Advanced frequency settings

You can build categories based on a straightforward and mechanical frequency technique. With this technique, you can build one category for each item (type, concept, or pattern) that was found above a given record or document count. Additionally, you can build a single category for all of the less frequently occurring items. By count, we refer to the number of records or documents containing the extracted concept (and any of its synonyms), type, or pattern in question as opposed to the total number of occurrences in the entire text.

Grouping frequently occurring items can yield interesting results, since it may indicate a common or significant response. The technique is very useful on the unused extraction results after other techniques have been applied. Another application is to run this technique immediately after extraction when no other categories exist, edit the results to delete uninteresting categories, and then extend those categories so that they match even more records or documents.

Instead of using this technique, you could sort the concepts or concept patterns by descending number of records or documents in the extraction results pane and then drag-and-drop the top ones into the categories pane to create the corresponding categories.

The following advanced settings are available for the Use frequencies to build categories option in the category settings.

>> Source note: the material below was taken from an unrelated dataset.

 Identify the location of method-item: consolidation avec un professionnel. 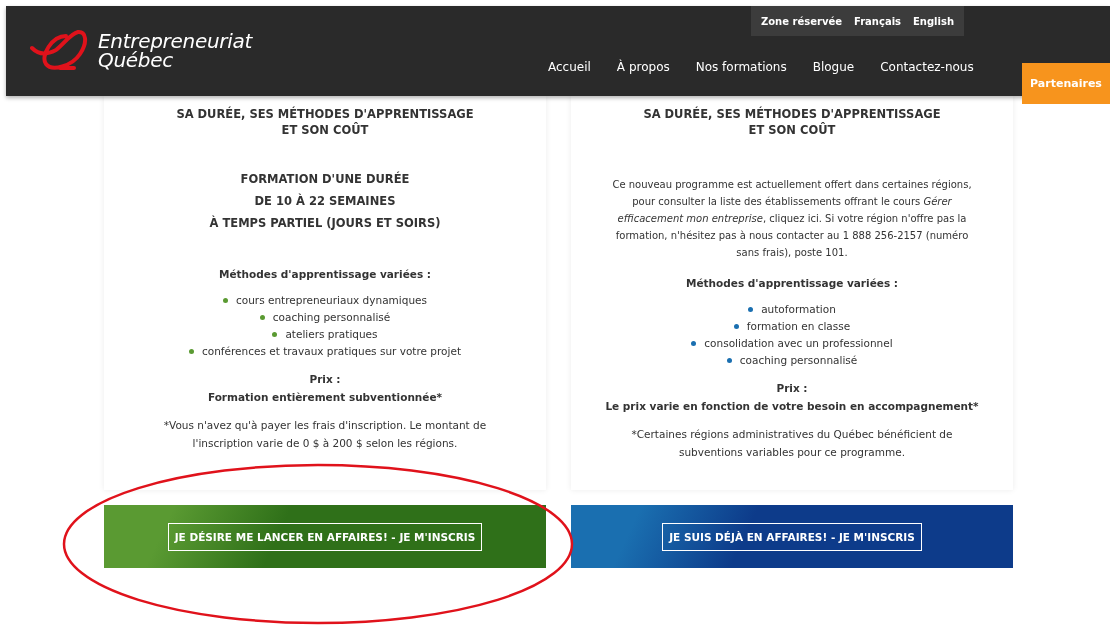
(798, 344).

Generate category descriptors at. Select the kind of input for descriptors.
  • Concepts level. Selecting this option means that concepts or concept patterns frequencies will be used. Concepts will be used if types were selected as input for category building and concept patterns are used, if type patterns were selected. In general, applying this technique to the concept level will produce more specific results, since concepts and concept patterns represent a lower level of measurement.
  • Types level. Selecting this option means that type or type patterns frequencies will be used. Types will be used if types were selected as input for category building and type patterns are used, if type patterns were selected. By applying this technique to the type level, you can get a quick view of the kind of information given.

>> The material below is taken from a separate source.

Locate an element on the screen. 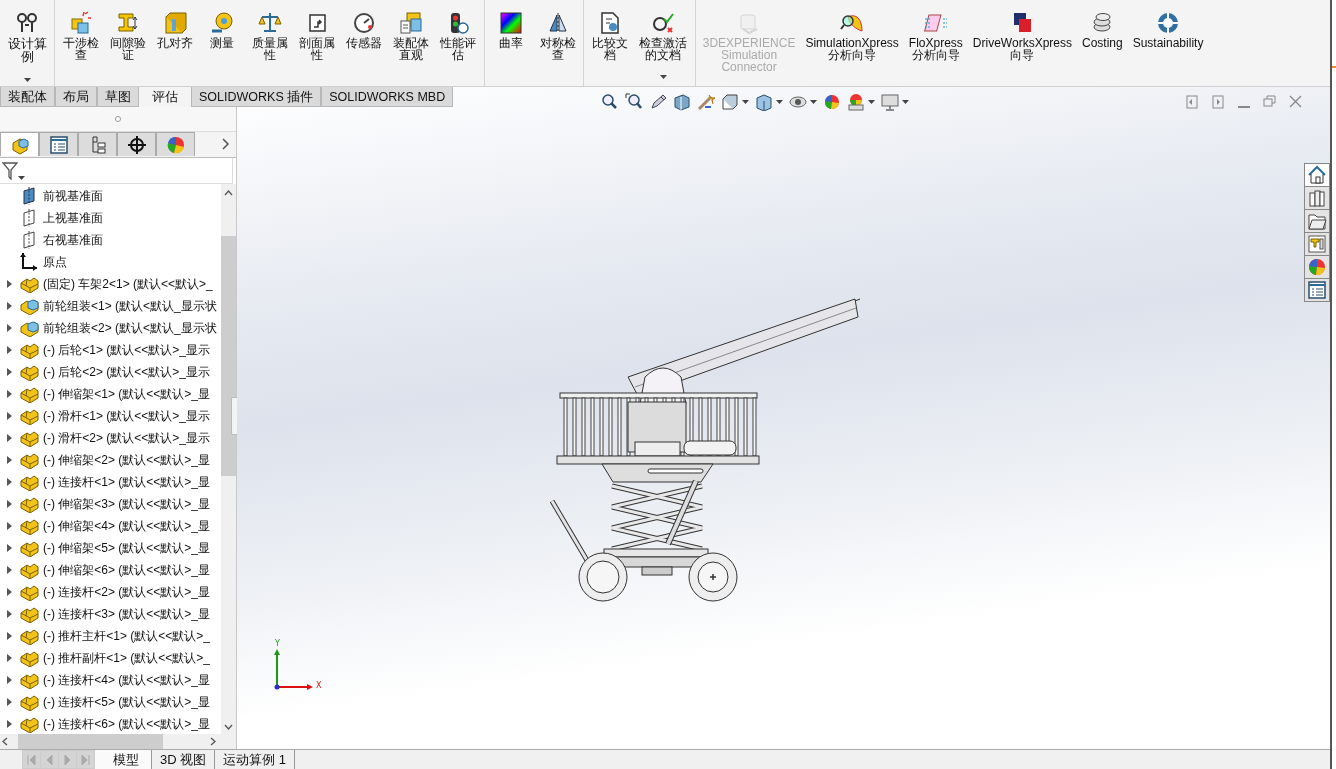 Image resolution: width=1336 pixels, height=769 pixels. tree-item: 上视基准面 is located at coordinates (110, 218).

Minimum record/doc. count for items to have their own category. With this option, you can build categories from frequently occurring items. This option restricts the output to only those categories containing a descriptor that occurred in at least X number of records or documents, where X is the value to enter for this option.

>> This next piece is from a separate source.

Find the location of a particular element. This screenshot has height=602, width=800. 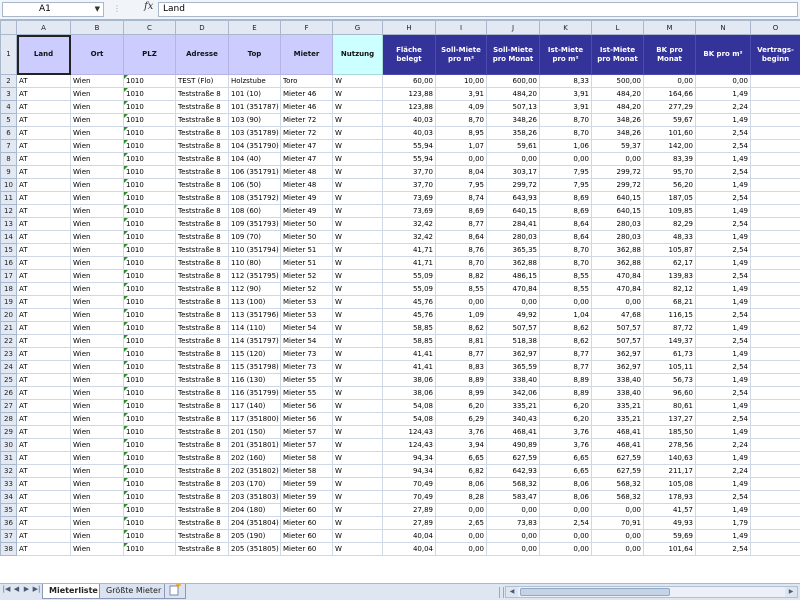

cell-k: 3,91 is located at coordinates (566, 94).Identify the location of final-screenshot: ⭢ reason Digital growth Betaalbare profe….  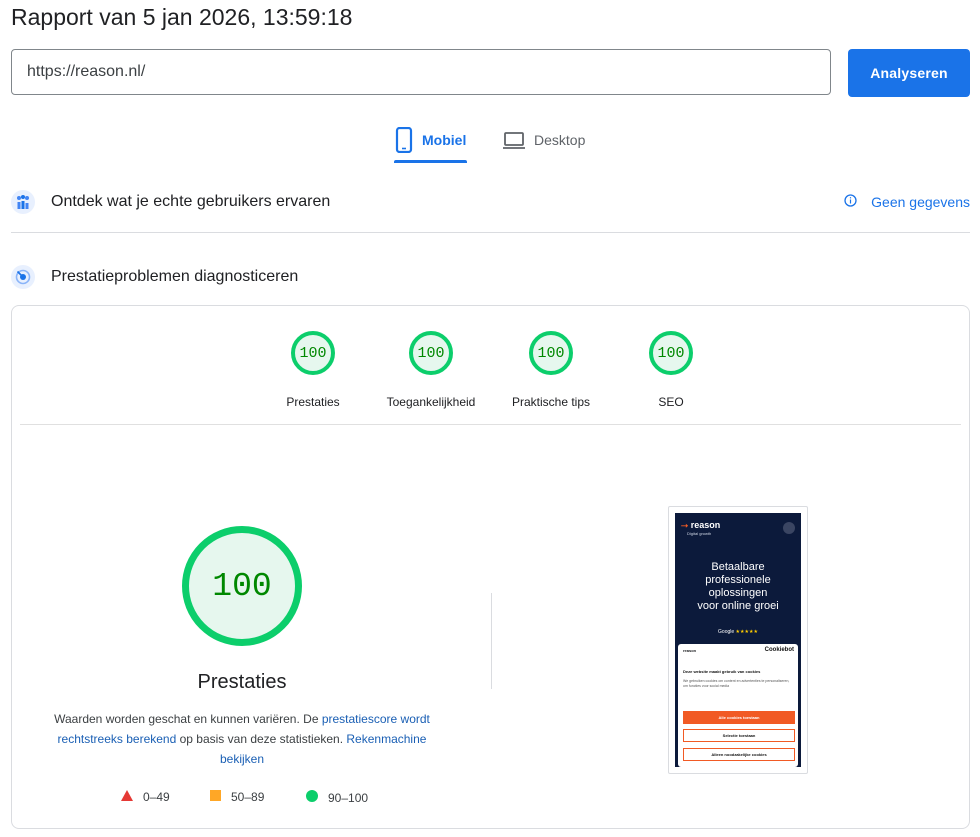
(738, 640).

Group all remaining items into a category called. Use this option if you want to group all concepts or types occurring infrequently into a single catch-all category with the name of your choice. By default, this category is named Other.

Category input. Select the group to which to apply the techniques:
  • Unused extraction results. This option enables categories to be built from extraction results that aren't used in any existing categories. This minimizes the tendency for records to match multiple categories and limits the number of categories produced.
  • All extraction results. This option enables categories to be built using any of the extraction results. This is most useful when no or few categories already exist.

Resolve duplicate category names by. Select how to handle any new categories or subcategories whose names would be the same as existing categories. You can either merge the new ones (and their descriptors) with the existing categories with the same name, or you can choose to skip the creation of any categories if a duplicate name is found in the existing categories.